While I was as disappointed as the next Toon fan when results at the start of this season continued to go as poorly as they did in the first half of 2014, I failed to see how getting rid of Pardew would turn the tide.
The first reason is that the way the club is run seems to not allow the manager to dictate much in terms of which players come into the club.
Some signings have been successful nonetheless, particularly some of the forays into France (Yohan Cabaye, Moussa Sissoko et al), while Ayoze Perez has settled in really well, finding form when we won games against Liverpool, Spurs and Chelsea. But it remains a fact that you cannot blame a manager exclusively for results if he hasn’t necessarily had the chance to pick the players.
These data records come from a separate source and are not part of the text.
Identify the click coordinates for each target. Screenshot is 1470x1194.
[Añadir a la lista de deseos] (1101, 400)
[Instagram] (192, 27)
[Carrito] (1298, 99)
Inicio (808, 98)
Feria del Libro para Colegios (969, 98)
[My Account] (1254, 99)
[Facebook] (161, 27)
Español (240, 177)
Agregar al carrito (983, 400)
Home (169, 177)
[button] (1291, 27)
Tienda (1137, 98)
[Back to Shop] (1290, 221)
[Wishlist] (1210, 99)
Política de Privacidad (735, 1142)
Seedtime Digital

Even if a top manager came in, how long would he stay with his hands tied both in terms of who comes in and how much can be spent? There’s no denying Ashley has sunk money into the club, but salary caps and hunting for transfer bargains in the ‘cheaper’ overseas leagues can only take you so far.
However, my second and main concern, which applies equally now, is that you wonder who is going to take the job? Who is going to come in and really help the club take a step-up and push on up the Premier League?
Does Ashley take the risk and hire a left-field choice, like Frank de Boer, hoping he brings a spark and something different like Pochettino and subsequently Koeman have done at Southampton?
Or does he go with a tried-and-tested Premier League stalwart – Tony Pulis, say, assuming that West Brom haven’t snapped him up already.
In that case, he may make us difficult to beat and ensure survival in the top flight, as he proved most recently with Palace last season, but how long before the same fans that called for Pardew’s head are bemoaning the brand of football being played?
You have to be careful what you wish for sometimes and I sincerely feel that Pardew enjoyed the club and its culture before the recent rocky patch, despite never being a firm fan favourite. There remains a lingering feeling among critics that he is an Ashley yes man, but many an employee in all walks of life has to play nice with their boss to get by.
And he clearly had the respect of the players. Despite the poor results earlier this season and the vocal criticism of Pardew, the team were still playing for the man, demonstrated most obviously when we fought back from behind to earn draws against Hull and Swansea.
I for one will be sad to see him go and I believe there is a significant silent majority who will feel the same way, particularly perhaps after a permanent appointment is made in the coming weeks.